(Collected data entries)

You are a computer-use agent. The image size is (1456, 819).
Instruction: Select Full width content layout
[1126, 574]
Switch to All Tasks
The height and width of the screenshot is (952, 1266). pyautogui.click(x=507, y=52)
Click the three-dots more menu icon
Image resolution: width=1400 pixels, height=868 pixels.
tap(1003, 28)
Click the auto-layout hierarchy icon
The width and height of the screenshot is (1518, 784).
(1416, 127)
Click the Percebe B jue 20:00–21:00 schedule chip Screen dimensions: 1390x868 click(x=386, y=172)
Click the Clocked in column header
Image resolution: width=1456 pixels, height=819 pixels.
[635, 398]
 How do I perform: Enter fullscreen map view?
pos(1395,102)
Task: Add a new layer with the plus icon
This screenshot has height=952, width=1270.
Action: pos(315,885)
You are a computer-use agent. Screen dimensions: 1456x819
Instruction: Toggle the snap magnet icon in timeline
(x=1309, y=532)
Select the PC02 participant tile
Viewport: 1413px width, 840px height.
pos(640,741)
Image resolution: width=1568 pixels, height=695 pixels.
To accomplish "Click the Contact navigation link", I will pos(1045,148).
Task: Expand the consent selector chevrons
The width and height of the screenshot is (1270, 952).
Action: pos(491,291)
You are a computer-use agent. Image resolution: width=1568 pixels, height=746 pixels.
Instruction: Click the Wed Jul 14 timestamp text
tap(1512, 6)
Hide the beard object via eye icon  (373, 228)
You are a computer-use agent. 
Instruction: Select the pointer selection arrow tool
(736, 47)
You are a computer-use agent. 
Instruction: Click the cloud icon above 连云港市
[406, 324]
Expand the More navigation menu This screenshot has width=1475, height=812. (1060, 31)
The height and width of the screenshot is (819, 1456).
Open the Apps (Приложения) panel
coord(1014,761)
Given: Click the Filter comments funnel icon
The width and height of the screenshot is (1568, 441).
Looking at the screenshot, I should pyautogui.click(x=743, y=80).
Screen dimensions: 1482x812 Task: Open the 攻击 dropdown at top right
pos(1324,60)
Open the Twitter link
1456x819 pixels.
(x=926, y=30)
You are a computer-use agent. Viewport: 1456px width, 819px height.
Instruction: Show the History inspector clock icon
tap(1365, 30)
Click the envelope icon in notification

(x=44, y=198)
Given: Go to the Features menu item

Brief: Word for word, repeat the data from its first line through the line with "Click the three-dots more menu icon", including both of those lines and no others.

Exercise result:
You are a computer-use agent. The image size is (1456, 819).
Instruction: Select Full width content layout
[1126, 574]
Switch to All Tasks
The height and width of the screenshot is (952, 1266). pyautogui.click(x=507, y=52)
Click the three-dots more menu icon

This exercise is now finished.